Zairean troops are aligned with the Hutu ethnic group, and are fighting against a subgroup of the Tutsi ethnic group, the Banyamulenge rebels. The Banyamulenge Tutsi are said to be supported by government troops in neighboring Rwanda. Many of the Hutus allied with the Zairian troops are refugees who have fled from Rwanda and nearby Burundi.

Children with machetes

child with saw

A sense of anarchy pervades Uvira in eastern Zaire as Hutu children, marshaled to join a witchhunt for Tutsis, wander the streets armed with machetes, saws and other household tools. The scene is eerily reminiscent of Rwanda in 1994 during the height of that country's genocide when Hutus killed as many as one million Tutsis.

Years of discrimination against the Tutsi Banyamulenge have escalated sharply in recent months as the Zairians have tried to expel them from the country. The Zairian army and militias are being given a license to kill.

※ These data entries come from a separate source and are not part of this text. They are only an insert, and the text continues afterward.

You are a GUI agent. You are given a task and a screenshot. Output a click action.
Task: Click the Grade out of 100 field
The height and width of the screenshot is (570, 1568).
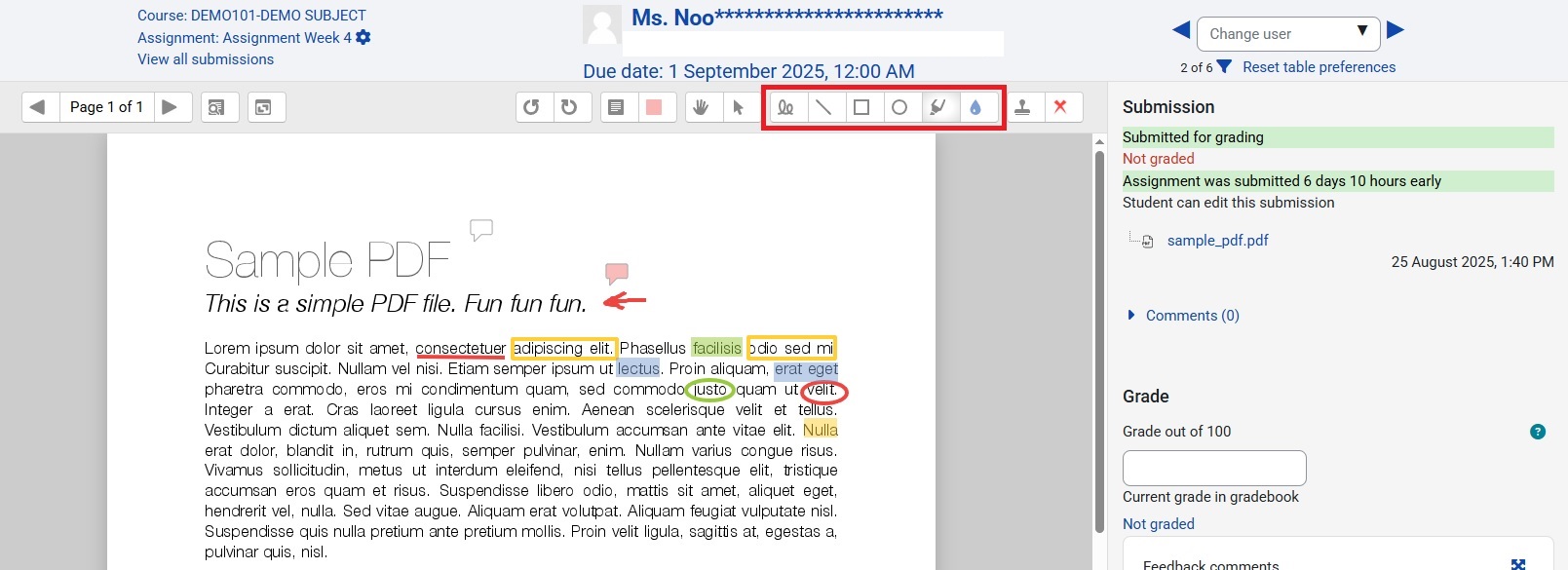point(1213,468)
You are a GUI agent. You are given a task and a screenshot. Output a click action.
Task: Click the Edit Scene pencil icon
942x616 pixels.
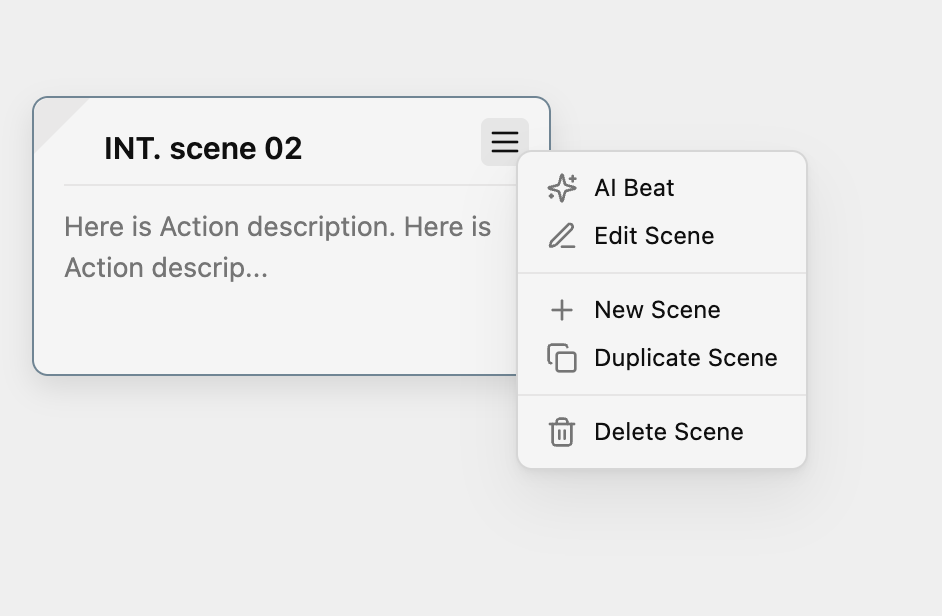coord(562,236)
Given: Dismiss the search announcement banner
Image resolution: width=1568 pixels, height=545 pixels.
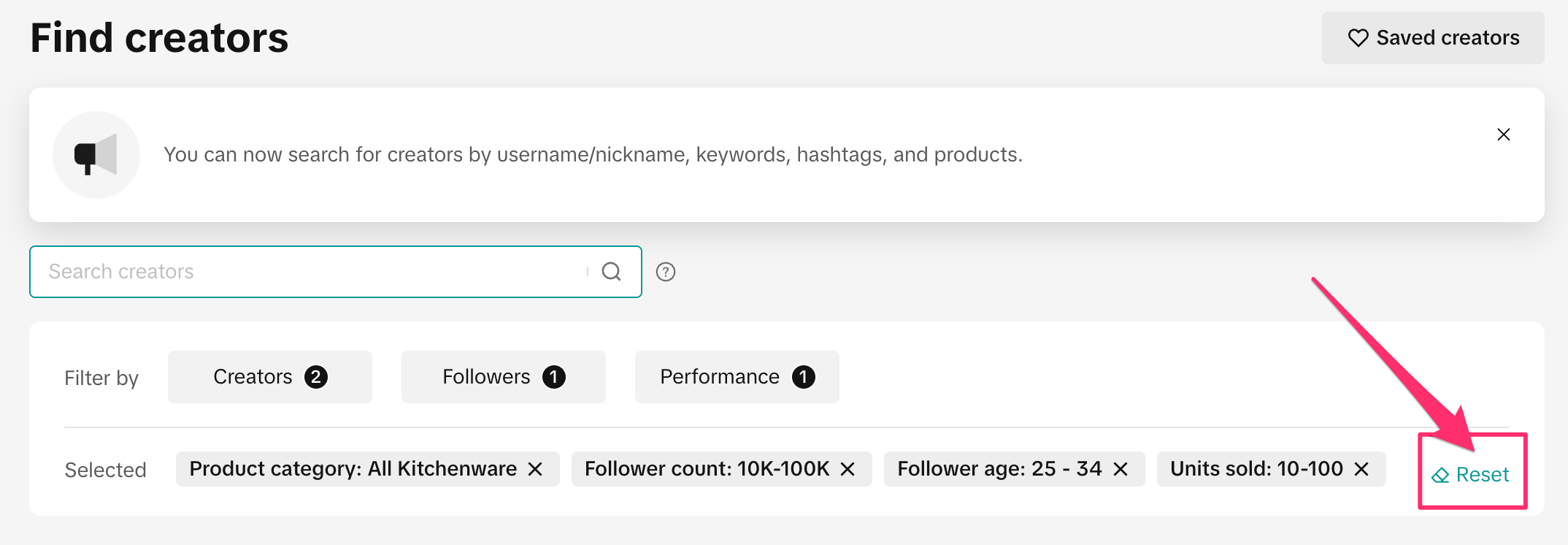Looking at the screenshot, I should pyautogui.click(x=1503, y=134).
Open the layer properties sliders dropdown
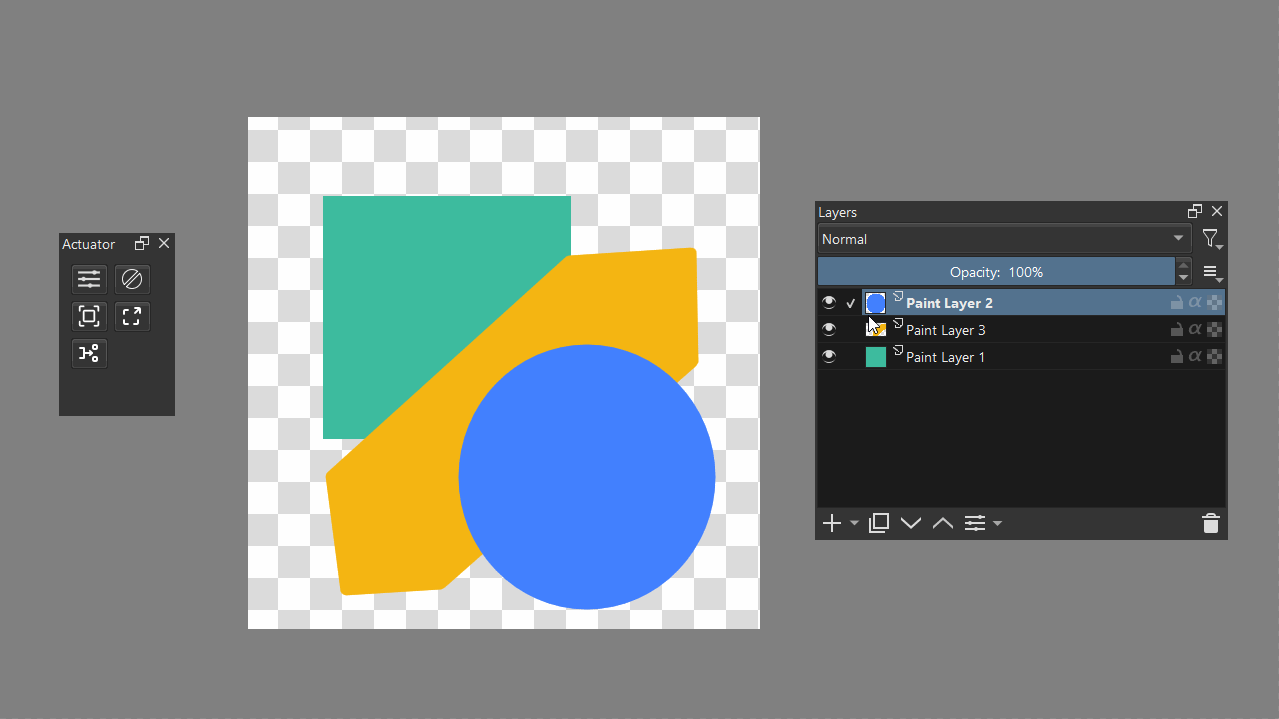The width and height of the screenshot is (1279, 719). [982, 523]
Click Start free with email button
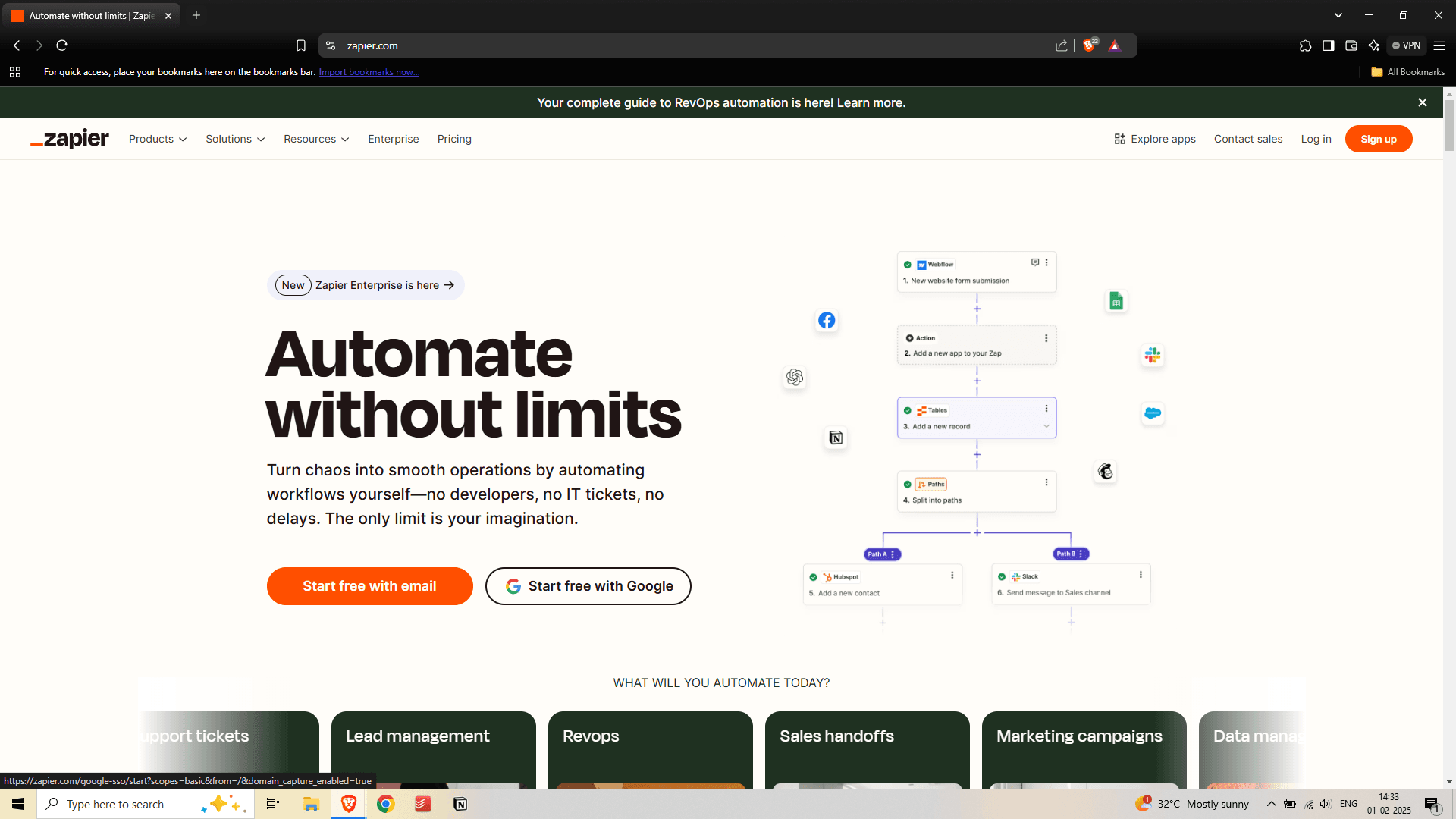Screen dimensions: 1456x819 point(369,586)
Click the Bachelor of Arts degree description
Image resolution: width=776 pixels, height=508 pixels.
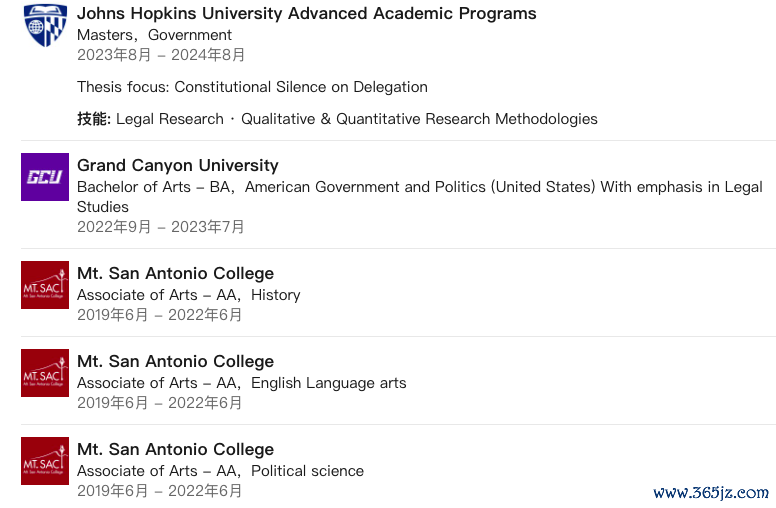[x=420, y=197]
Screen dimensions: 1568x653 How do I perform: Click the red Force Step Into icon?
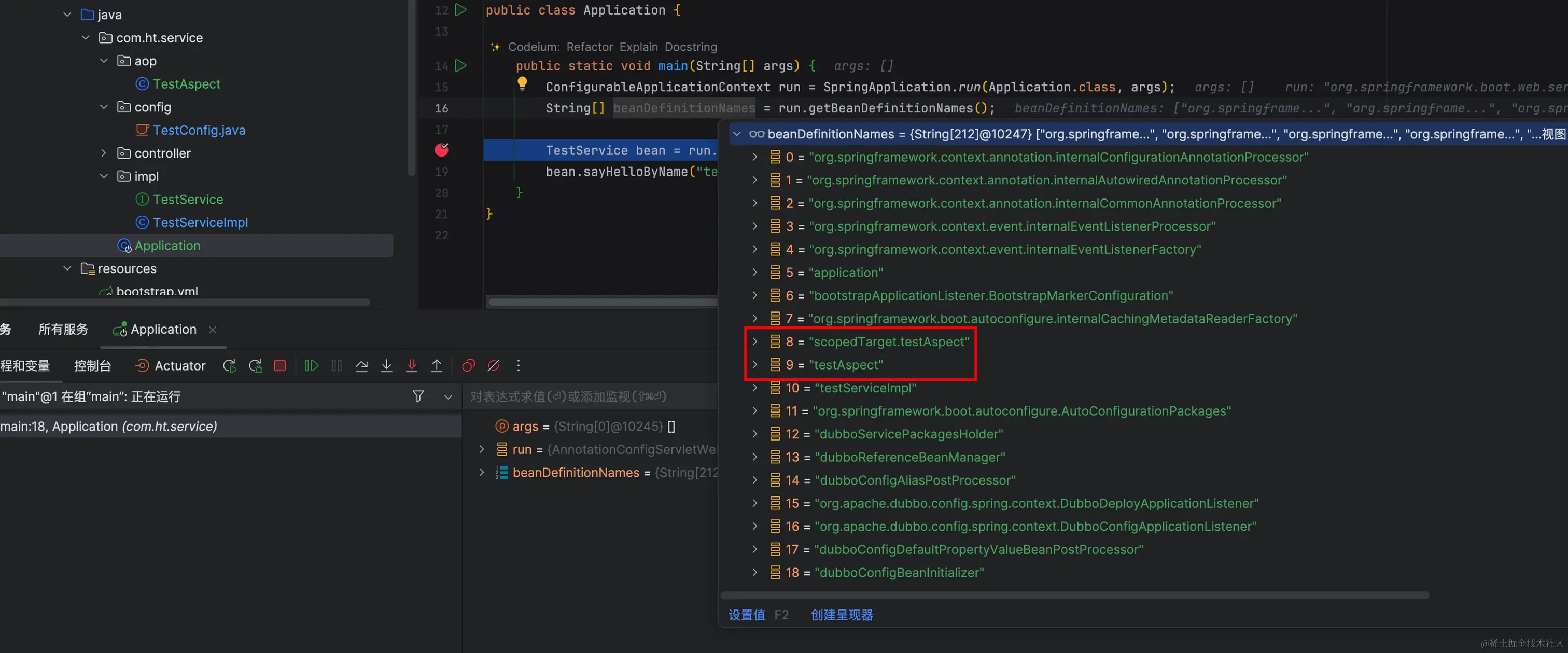412,366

During September, Zairian authorities executed 35 Banyamulenge, and more than 50 disappeared, Amnesty International said.

"We could have another exodus, another displaced of hundreds of thousands around all these plains and into Rwanda and into Burundi and we don't know where they would end up," said Jame Abdelwahab, World Food Program representative.

Rebels fight back

But the Banyamulenge, a successful people who have lived in mountainous eastern Zaire for 200 years, are fighting back.

refugees

Armed with mortars and small arms, they attacked the predominately Hutu Runingo refugee camp Sunday just west of the Burundian border. A United Nations source said four refugees were killed and six wounded in the attack.

"About 20,000 refugees, almost the whole camp, is moving from Runingo to camps further northwards," an aid worker said.

The Banyamulenge attackers fled by foot towards the high plateau above Uvira from where they launched their rebellion.

Denouncing virtual war in eastern Zaire, South Kivu deputy governor Lwasi Ngabo Lwabanji last week gave the Banyamulenge a week to leave Zaire or be treated as rebels and face all- out war with Zairean soldiers.

Zairean troops, apparently incensed by casualties fighting the guerrillas, went on a looting spree last week in Uvira, the lakeside town on the other side of the border from Burundi's capital, Bujumbura.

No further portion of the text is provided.